When humans murder, unless commanded by God, it is a usurping of God's prerogative. When we kill we are like butchers hacking apart meat; when God kills, He is a surgeon, trying to remove a cancer. When we kill, we are oafs trampling a garden, when God kills He is a master gardener trying to eliminate an invasive weed.

I'll cover one last point here before I move on. God does not plant evil in the hearts of men, but God can use that evil intention for higher purposes. You may remember Joseph forgiving his wicked brothers when the tables were turned: "You thought evil against me; but God meant it unto good".

Generations after the Canaanite conquest, God used the wicked kings of the nations around Israel as His divine righteous arm of judgment against His own people for their wickedness and failure to honor the covenant.

3. God had a special role for Israel--and no, they didn't deserve it, either.

Israel had been given a special assignment--to be God's chosen people, a holy nation. In the words of St. Simeon (said of a person, Jesus, centuries later), Israel had a national calling to be "a light to enlighten the Gentiles." Israel was to radiate God's glory and be a testament to God's goodness: "...you shall be to me a kingdom of priests and a holy nation.” (Exodus 19:6)

The Israelites weren't inherently better than the Canaanites, and the Bible does not shy away from highlighting this fact. They weren't better, but God chose to use them. God honored an ancient promise to Abraham. The Hebrew people were rescued from slavery, and then called to become something better than they were. They were to be "holy" or "set apart"--no impurity, no idolatry, no paganism.

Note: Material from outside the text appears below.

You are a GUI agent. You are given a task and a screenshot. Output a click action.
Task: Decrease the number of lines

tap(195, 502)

God consecrated the Hebrews, and set before them a special covenant:

“And if you faithfully obey the voice of the Lord your God, being careful to do all his commandments that I command you today, the Lord your God will set you high above all the nations of the earth. And all these blessings shall come upon you and overtake you, if you obey the voice of the Lord your God. Blessed shall you be in the city, and blessed shall you be in the field. Blessed shall be the fruit of your womb and the fruit of your ground and the fruit of your cattle, the increase of your herds and the young of your flock. Blessed shall be your basket and your kneading bowl. Blessed shall you be when you come in, and blessed shall you be when you go out." "...But if you will not obey the voice of the Lord your God or be careful to do all his commandments and his statutes that I command you today, then all these curses shall come upon you and overtake you. Cursed shall you be in the city, and cursed shall you be in the field. Cursed shall be your basket and your kneading bowl. Cursed shall be the fruit of your womb and the fruit of your ground, the increase of your herds and the young of your flock. Cursed shall you be when you come in, and cursed shall you be when you go out." (Deuteronomy 28:1-6; 15-18. ESV Bible)

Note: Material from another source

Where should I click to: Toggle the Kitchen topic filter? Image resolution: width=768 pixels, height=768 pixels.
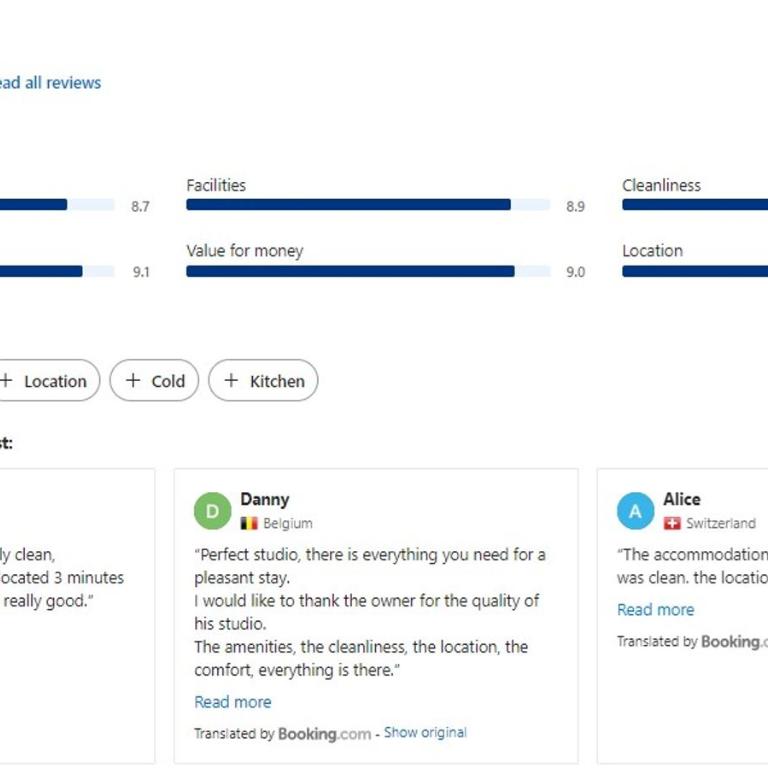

The key here is that this was a special situation limited to a particular time and place. God doesn't call all Christians everywhere to wage "jihad" against all infidels in all corners of the earth. He did call upon one particular generation of His chosen people to go cleanse and purify one area of real estate.

4. God was right, they were wrong.

The fact is, the Israelites failed to commit fully to the task, and for hundreds of years afterward they struggled with idolatry--they felt the strong temptation to worship the false gods (idols) of those around them. This is precisely what God predicted: “In the cities of the nations the LORD your God is giving you as an inheritance, do not leave alive anything that breathes. Completely destroy them...Otherwise, they will teach you to follow all the detestable things they do in worshiping their gods, and you will sin against the LORD your God” (Deuteronomy 20).

Over and over again the "chosen ones" of God erred and strayed and provoked God's divine punishment. They worshiped Ba'al. They sacrificed their babies to the goddess Ashtoreth, and to the god Molech. They disobeyed the Law of God, "most justly provoking his wrath and indignation" (from Book of Common Prayer), until they finally were all but snuffed out by the Assyrians and then the Babylonians.